Vadim Bora created art even in his sleep. According to his wife, local writer Constance Richards, Bora slept with a sticky note and light-up pen beside his bed and would wake in the night to sketch an idea.
When he went on vacation, he was constantly sketching. Says his son, artist Georgi Bora, the local painter, sculptor and teacher had a goal to fill a sketchbook per week; that's how he mastered line and form. Vadim was never off work — art, for him, was 24/7.
The artist, who came to Asheville from Russia in 1993 and gained U.S. citizenship in 2009 (notably as a “person with extraordinary abilities”), passed away on January 5 following a stroke. Vadim left behind a massive body of work, including many pieces of public art — most recently the bronze sculpture "Cornelia and Cedric" commissioned by the Biltmore Estate for its Antler Village and dedicated last September.
Vadim also left behind legions of family, friends, students, collectors and colleagues, both in Asheville and in his hometown of Vladikavkaz (in Russia’s North Ossetia region of the Caucasus mountains). Memorial gatherings brought together more than 300 people in each city. That’s why Christopher Holt, school director of The Fine Arts League of the Carolinas, says that Vadim's legacy lies in "the ability that an artist has to make a better community."

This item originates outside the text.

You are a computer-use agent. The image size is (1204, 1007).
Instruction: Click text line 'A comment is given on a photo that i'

Sister Cities, family ties
About that community: Vadim's hometown and adopted hometown are Sister Cities — which is how the artist found his way to Western North Carolina. According to Richards, Vadim had met an Asheville delegation to Vladikavkaz during the early ‘90s when that group was invited to visit an artist's studio. Namely, Vadim's. In his 30s at the time, he had an established career as a sculptor and metalworker, designing jewelry and knife sheaths. But, says Richards, "He knew he had a lot to achieve artistically. He knew he wanted his son to have bigger possibilities."
Vadim’s Asheville memorial was recently held at the Diana Wortham Theatre. There, father-in-law Ken Richards recounted a story from Vadim’s childhood. Most kids play in the mud, but young Vadim found some wild clay and sculpted figures of the townspeople accurate enough that the unwitting models recognized themselves. Vadim’s parents weren't artists — his father was a police detective and his mother was a teacher — but they nurtured Vadim's creativity as Vadim, in turn, did for his son Georgi.

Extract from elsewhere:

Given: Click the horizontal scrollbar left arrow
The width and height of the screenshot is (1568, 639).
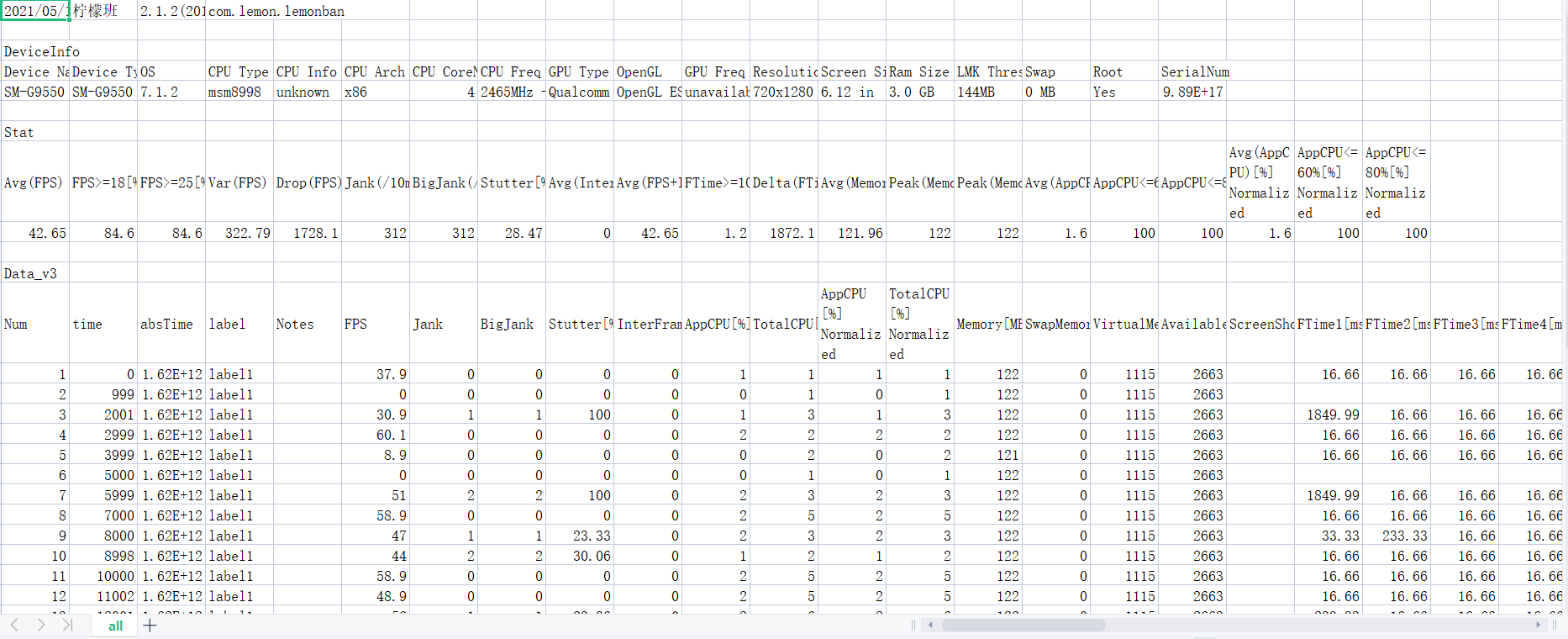Looking at the screenshot, I should pos(930,625).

One Valentine's Day, when Georgi was in first grade, Vadim asked him if he had a romantic interest. "There was one girl," Georgi recalls. His father said, “Let's go to the studio and make a gift for the girl: a ring.” Vadim instructed his son in the process of jewelry making, and the resulting silver ring was worn all through high school by the girl (who Georgi considers a friend to this day).
"He's done some amazing work,” says Georgi, who notes that Vadim’s art was even commissioned for an Ossetian movie.
When Vadim made the move to the U.S., he chose Asheville because he'd kept in touch with people from the Sister Cities delegation. "Vadim had an eye on going to New York or Chicago," Richards says. (In fact, Vladikavkaz has a population of around 350,000, about five times the size of Asheville.) "But he met people here who were helpful."
He arrived in Asheville at age 39, setting up his studio in the upstairs of the Biltmore Village building that now houses Rezaz Mediterranean Cuisine. Richards — who spent time living and working in Russia and was actually there when Vadim first came to Asheville — says the studio reminded her of St. Petersburg, including intolerable working conditions. Freezing in the winter and boiling in the summer, it drove out nearly all of the other artists. But Vadim, always inventive, customized "air-conditioned" clothing and shoes.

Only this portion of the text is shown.